Oh yes - I could hear her voice in the background.

Trouble is - the other boy can be a really sweet kid, but is really emotional, and this then manifests itself as violence. The other kids walk around on egg shells trying not to offend him.

But no - it is not my problem any more. (Maria draws line in the sand.)

cornsillk Sat 18-Jul-09 18:51:58

I can understand why he and his mum are upset about him not being invited if he views ds as his best friend. She was way out of order to phone you though.

Shintz Sat 18-Jul-09 18:59:25

There is a theory that suggests that our kids enact our 'private' feelings/ emotions.
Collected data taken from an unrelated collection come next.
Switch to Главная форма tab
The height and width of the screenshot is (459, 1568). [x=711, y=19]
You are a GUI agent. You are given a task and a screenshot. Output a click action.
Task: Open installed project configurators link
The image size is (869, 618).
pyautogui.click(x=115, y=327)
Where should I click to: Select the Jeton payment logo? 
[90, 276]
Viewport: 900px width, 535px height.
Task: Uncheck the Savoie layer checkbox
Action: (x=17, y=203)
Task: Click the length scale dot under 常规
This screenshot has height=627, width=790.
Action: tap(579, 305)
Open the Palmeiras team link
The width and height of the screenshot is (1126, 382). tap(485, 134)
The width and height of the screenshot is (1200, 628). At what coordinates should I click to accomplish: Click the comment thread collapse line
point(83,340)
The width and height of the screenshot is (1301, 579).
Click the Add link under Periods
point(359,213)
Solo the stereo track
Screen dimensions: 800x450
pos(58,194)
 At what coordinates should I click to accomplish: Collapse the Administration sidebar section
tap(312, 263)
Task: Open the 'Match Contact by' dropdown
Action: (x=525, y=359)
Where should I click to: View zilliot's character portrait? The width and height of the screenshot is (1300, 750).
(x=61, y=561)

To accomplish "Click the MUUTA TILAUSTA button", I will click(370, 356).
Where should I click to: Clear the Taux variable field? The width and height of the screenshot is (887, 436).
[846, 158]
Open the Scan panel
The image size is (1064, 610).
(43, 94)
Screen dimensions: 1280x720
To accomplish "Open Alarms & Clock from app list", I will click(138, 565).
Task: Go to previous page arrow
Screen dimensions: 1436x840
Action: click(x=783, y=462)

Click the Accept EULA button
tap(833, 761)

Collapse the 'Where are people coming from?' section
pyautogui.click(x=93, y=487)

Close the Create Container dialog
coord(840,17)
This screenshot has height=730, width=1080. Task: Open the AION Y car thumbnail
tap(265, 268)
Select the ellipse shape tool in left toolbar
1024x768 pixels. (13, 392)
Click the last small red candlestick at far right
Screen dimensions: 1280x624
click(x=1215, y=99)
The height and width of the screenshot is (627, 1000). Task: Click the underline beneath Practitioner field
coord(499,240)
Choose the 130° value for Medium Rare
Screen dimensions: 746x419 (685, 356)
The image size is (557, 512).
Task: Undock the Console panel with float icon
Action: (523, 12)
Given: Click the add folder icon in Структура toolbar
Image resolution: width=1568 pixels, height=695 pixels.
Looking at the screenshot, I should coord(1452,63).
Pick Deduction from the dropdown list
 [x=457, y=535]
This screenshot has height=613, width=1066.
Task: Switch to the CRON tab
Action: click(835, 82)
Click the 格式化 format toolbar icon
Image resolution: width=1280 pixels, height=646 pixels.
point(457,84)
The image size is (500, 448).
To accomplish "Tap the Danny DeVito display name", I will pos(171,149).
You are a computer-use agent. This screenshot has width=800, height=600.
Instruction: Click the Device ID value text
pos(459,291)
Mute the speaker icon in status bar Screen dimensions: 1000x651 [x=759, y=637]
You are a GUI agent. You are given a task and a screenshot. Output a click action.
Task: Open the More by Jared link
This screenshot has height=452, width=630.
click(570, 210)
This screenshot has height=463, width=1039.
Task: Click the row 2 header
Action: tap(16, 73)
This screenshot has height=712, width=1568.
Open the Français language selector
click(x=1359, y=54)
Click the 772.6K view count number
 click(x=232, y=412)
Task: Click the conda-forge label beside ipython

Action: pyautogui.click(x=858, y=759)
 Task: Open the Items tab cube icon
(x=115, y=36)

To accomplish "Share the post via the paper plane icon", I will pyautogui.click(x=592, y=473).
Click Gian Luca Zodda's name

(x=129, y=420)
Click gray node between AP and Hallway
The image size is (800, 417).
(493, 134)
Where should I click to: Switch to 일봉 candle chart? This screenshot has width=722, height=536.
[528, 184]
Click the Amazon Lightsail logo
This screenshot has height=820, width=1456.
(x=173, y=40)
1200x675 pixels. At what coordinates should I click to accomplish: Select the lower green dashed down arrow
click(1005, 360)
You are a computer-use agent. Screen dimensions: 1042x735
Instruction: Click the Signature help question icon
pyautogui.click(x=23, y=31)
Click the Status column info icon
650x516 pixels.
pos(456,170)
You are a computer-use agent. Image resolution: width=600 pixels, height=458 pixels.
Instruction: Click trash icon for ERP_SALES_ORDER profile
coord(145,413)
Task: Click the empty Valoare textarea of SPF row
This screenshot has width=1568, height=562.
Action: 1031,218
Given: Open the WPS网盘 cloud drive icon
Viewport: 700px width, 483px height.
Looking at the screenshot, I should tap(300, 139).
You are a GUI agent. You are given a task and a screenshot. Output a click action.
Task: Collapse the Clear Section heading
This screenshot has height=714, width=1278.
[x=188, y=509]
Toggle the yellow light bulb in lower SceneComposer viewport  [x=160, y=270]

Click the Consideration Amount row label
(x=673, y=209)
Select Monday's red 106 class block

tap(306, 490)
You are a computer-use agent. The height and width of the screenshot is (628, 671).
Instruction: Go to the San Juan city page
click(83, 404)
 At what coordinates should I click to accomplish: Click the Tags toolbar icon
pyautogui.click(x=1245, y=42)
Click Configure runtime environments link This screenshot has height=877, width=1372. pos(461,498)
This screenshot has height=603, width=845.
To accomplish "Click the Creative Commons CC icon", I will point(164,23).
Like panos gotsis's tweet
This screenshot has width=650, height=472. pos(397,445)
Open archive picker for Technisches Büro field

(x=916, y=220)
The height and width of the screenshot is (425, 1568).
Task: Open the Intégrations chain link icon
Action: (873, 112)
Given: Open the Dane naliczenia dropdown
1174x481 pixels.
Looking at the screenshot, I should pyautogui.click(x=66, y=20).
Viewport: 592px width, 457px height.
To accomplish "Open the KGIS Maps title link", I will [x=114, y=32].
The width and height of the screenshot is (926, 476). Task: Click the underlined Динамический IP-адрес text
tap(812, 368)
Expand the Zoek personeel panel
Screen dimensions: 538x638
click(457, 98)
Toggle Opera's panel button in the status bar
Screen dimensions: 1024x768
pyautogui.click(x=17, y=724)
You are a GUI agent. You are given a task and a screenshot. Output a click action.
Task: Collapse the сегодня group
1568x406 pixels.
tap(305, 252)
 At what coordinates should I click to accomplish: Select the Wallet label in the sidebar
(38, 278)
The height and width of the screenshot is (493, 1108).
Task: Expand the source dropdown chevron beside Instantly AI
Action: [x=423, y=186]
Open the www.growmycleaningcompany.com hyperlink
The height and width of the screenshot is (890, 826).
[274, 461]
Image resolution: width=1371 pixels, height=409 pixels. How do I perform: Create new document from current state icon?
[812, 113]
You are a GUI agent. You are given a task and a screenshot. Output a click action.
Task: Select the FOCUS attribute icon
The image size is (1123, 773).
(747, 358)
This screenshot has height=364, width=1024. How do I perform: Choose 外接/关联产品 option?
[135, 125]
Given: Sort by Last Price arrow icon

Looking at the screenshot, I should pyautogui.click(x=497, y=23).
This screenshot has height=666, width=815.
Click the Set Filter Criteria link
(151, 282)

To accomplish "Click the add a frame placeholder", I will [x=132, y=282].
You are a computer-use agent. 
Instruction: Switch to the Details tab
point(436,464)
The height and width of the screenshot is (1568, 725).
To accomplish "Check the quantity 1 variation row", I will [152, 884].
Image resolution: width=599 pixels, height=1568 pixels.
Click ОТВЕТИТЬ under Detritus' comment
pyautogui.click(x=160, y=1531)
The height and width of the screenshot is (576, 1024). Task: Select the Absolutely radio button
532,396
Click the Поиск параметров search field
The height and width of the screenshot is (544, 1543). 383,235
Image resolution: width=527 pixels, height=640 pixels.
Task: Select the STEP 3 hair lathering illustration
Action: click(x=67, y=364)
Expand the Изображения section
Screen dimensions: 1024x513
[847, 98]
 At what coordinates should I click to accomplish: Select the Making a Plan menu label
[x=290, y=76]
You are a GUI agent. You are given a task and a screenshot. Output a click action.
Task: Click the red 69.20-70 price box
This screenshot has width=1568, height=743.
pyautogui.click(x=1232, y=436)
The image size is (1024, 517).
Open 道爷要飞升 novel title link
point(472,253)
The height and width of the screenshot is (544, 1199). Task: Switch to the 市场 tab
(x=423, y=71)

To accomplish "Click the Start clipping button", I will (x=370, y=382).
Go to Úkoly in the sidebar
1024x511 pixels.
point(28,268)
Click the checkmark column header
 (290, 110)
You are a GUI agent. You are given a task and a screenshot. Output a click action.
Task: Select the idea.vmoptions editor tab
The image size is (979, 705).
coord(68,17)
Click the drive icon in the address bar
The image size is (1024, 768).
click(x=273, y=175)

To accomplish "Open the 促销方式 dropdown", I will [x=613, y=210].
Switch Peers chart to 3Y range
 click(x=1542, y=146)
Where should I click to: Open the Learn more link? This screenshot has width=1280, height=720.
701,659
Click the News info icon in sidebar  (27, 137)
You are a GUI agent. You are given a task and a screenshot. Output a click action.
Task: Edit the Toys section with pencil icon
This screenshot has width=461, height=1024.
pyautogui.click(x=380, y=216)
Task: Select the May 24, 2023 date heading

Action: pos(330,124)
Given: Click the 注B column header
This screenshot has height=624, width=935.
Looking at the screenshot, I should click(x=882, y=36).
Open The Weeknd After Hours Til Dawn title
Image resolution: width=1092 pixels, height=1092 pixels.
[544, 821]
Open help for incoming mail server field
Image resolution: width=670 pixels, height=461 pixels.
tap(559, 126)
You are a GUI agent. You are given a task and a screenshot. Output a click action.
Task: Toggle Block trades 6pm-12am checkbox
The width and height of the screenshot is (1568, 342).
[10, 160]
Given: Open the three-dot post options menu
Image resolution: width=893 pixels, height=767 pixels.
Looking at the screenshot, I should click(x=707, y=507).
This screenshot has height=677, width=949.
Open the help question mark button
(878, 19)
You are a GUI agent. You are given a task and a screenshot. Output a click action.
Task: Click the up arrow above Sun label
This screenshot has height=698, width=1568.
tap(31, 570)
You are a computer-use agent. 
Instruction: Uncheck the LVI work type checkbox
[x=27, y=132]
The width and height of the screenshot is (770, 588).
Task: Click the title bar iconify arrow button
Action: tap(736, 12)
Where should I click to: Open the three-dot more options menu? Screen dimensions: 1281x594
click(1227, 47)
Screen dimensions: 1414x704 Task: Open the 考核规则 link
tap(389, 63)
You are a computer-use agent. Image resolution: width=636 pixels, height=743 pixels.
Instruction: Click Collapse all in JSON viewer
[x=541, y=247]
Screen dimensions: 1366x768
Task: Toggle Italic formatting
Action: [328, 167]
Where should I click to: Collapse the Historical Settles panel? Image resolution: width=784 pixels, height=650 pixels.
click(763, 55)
How exactly did you befriend this woman and why? Once you have the answer to this riddle you will be able to decide for yourself wether or not to continue with your friendship. Good luck.

simplesusan Sat 18-Jul-09 19:20:20

YANBU but she is.

Hope all goes well for you and your son.
Agree with the other posters, I don't think I would ring her but if you do happen to speak to her say that under the circumstances your ds wanted to invite the other kids and doesn't feel that he is as good a friend with her ds now.

Longtalljosie Sat 18-Jul-09 19:20:25

It sounds like this boy has major anger management / emotional problems. He left his sister concussed?!

Frankly, this sounds like an excellent opportunity for his mother to teach him a valuable life lesson - that he can't force friendship, and that if he is violent, he will alienate people.

What a pity she's neglected to do so, and is putting the blame on everyone else...

echt Sat 18-Jul-09 20:17:16

I'd say what sweetfall suggests, but without using the word "sorry" at all. You've done nothing to apologise for.

QOD Sat 18-Jul-09 20:29:11

been there got the tshirt
awful isnt it
BE STRONG!
x

katiestar Sat 18-Jul-09 20:48:08

Can't help feeling a teensy bit sorry for the boy.He is probably a bit tense about going up to secondary ,and to find his one and only friend has ditched him for new friends 6 weeks before must be very unsettling.